Saideyn’in, Seyid Rıza’nın; nice ağa, bey, şeyh, duayenin mezarı bile yok!.. Muhammed Bakır es-Sadr, Ali Şeri’atî, Hasan el-Benna, Seyyid Kutub ve daha nicelerini kim, neden şehit etti?

Dünyanın özellikle de İslam Coğrafyası; işgalci emperyalistlerden çekmediği kadar kendi mankurtlaştırılmış evladından çekmiştir. Ümmet Coğrafyası; uygulanan soykırım, etnik temizlik, yüzbinlerle hatta milyonlarla ifade edilen kıyımların şahididir.

Her kelime ve kavramın bilim dünyasında klasik bir tanımı, karşılığı vardır ancak Bizim Elerde de “görülen lüzum üzere, ihtiyaca binaen” yayılan tanımları var.

Mesela; “her ülkenin kendine has “terör, vatan haini, bölücü, irtikap, vatansever, iyi ve kötü vatandaş, dost ve düşman...” tanımları vardır.

Başka inanç ve siyasi yapılar da sırada! Yarın kimin ne olacağı, nerelere geleceği hiç belli olmaz!

“Demiştik ya; “Sêvê gundê me erzanin/ Warin sêvan warin sêvan!..”

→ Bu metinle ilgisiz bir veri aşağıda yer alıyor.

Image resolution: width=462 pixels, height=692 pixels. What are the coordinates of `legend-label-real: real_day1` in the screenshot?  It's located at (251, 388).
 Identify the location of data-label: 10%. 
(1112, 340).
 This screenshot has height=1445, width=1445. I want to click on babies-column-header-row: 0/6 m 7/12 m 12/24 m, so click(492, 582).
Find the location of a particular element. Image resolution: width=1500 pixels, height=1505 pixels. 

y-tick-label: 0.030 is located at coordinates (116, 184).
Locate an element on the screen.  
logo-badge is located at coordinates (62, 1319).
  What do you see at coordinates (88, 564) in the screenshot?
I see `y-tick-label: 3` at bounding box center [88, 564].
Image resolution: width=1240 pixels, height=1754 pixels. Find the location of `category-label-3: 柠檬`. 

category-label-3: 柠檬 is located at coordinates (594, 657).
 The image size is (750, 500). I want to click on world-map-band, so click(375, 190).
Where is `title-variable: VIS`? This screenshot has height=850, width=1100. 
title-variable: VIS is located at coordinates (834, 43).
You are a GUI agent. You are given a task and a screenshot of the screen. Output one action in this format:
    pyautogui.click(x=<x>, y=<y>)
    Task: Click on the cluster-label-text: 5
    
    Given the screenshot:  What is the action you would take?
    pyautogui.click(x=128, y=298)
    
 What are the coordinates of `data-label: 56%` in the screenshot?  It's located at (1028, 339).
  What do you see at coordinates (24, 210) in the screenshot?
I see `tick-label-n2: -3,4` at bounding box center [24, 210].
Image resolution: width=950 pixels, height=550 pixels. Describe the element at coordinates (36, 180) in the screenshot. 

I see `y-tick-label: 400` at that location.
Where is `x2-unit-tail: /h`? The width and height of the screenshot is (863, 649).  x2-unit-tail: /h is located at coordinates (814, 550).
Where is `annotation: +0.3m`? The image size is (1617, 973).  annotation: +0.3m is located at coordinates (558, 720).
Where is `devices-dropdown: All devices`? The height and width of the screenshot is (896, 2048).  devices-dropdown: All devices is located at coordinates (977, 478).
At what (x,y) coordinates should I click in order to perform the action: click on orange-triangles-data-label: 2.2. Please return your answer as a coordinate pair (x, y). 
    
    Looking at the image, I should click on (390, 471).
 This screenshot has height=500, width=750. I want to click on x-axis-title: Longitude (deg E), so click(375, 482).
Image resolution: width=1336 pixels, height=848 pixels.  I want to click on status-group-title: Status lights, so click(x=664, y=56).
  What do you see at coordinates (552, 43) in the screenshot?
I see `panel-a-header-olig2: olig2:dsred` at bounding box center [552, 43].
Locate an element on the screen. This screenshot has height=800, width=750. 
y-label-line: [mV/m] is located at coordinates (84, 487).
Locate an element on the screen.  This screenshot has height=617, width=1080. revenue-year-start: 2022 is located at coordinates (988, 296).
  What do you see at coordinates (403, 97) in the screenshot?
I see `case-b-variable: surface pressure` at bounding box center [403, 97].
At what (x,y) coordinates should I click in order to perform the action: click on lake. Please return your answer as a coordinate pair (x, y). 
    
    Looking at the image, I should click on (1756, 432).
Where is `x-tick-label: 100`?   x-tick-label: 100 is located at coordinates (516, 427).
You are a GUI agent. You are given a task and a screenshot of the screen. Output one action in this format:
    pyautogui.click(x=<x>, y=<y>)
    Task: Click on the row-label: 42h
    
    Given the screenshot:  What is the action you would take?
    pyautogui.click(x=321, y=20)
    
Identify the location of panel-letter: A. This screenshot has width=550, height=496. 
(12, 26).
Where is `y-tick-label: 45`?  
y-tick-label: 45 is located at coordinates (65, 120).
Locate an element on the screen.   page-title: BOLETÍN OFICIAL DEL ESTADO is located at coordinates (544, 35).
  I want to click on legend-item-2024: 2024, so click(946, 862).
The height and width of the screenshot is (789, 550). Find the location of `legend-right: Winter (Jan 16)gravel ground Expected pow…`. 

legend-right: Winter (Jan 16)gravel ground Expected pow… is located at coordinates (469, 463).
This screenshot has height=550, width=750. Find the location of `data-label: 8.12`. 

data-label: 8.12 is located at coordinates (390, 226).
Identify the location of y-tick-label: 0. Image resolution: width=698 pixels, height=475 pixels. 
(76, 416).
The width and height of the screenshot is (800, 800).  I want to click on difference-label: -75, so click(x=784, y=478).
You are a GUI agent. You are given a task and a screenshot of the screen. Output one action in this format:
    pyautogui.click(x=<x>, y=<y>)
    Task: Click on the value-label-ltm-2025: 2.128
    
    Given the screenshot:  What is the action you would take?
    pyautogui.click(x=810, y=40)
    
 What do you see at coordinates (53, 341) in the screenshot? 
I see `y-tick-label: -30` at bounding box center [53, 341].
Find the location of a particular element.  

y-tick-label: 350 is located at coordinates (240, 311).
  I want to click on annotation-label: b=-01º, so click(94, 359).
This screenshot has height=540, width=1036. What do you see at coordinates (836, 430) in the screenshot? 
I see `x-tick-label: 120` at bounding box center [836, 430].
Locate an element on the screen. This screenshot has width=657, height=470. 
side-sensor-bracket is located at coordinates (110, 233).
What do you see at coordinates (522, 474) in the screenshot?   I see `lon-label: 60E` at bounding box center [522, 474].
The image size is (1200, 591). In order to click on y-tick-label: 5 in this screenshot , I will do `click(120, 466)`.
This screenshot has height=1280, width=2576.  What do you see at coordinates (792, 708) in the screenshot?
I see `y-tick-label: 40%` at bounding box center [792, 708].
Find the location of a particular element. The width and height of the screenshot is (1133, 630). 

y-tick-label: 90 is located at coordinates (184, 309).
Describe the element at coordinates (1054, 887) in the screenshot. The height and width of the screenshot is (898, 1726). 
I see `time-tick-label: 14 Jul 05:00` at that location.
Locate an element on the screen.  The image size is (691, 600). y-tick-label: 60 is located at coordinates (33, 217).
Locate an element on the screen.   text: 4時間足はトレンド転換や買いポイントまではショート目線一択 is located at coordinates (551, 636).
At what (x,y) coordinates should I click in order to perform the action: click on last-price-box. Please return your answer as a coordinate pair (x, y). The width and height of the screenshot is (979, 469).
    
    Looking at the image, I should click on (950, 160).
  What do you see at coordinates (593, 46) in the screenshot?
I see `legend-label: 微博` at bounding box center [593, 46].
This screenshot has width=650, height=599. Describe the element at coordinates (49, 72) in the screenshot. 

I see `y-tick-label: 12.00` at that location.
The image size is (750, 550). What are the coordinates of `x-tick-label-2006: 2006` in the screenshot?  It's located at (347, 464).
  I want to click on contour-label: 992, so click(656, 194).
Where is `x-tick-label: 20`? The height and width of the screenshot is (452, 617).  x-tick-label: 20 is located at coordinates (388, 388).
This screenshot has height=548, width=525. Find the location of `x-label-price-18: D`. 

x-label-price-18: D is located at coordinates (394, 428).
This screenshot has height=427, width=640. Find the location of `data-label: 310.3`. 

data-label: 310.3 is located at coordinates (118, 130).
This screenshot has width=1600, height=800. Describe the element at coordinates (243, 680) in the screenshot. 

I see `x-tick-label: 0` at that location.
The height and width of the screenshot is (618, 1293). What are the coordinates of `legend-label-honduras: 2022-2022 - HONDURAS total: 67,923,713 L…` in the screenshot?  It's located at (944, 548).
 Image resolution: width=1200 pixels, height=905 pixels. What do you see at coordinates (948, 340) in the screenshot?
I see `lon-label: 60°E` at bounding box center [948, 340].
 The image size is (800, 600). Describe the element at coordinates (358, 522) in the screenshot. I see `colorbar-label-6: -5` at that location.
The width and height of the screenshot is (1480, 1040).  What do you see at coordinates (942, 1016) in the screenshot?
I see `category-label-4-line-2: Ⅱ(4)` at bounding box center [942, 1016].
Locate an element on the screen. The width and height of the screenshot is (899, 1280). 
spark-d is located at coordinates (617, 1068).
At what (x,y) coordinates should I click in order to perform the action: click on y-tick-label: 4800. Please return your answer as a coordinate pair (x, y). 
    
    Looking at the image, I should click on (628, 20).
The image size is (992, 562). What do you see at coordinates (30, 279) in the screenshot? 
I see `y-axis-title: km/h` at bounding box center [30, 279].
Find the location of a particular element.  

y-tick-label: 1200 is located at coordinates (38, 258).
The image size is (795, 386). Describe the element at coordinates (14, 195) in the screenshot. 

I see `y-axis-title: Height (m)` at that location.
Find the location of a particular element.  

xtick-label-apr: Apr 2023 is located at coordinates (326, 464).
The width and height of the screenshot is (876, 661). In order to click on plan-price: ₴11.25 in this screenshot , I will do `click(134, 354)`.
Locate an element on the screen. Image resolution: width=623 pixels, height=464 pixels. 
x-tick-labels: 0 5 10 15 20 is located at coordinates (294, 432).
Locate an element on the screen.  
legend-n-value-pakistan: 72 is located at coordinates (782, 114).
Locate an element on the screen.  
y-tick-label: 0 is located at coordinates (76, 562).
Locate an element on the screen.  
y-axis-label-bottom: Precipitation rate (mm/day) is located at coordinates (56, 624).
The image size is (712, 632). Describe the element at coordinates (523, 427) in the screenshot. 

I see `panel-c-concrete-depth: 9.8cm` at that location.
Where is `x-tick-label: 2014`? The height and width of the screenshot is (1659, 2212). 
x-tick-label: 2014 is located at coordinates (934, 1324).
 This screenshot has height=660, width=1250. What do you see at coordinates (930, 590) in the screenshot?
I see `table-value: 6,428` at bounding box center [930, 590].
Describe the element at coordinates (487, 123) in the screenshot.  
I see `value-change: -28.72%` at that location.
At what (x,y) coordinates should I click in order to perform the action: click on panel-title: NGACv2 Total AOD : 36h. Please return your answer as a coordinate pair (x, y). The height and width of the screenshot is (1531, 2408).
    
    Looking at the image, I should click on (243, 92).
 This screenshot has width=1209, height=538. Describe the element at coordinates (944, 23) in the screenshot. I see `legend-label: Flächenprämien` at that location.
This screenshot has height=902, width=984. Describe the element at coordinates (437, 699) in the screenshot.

Ara ara “Halkın esaretini bitirecek birilerinin mumdan gemisi, ateş denizinde yürüterek bir şehrin iskelesine çıkarılır!.. Kongreler, konferanslar; milli kuvvetler, savaşlar hatta meydan muharebeleri...” tanımlanır. Payitahtlarda kûşadlar; nev vatan hainleri ve vatanseverler; Cumhuriyet ilanları...” olacak ama yek adem û tek parti ile!..

Derken; bu türlü talihsizliklerin bitmediği adeta yaşam kültürü olarak dayatıldığı ülkelerde yani bizim ellerde “Kandillere katran döker geceler!”(nfk).

Sabaha uyandığımızda; “Aman efendim aman!..” Kutlamalar, törenler, şölenler; uzlaşma, anlaşmalar!.. Benim ezgim ise;

“Bayram gelmiş neyime/ Kan damlar yüreğime/ Yaralarım sızlıyor/ Gülmek benim neyime anam anam garibem!..”

Yine de sıla-yı rahm adına bir kurbanımız, infak, duamız, ziyaretle selam olsun!.. Özellikle “İnsanlığın son özgür kalesi GAZZE’ye canımız yoksa gözyaşımız ulaşsın! Diren!.. Dayan Gazzem!.. “..Fethun qerîb!” Wesselam.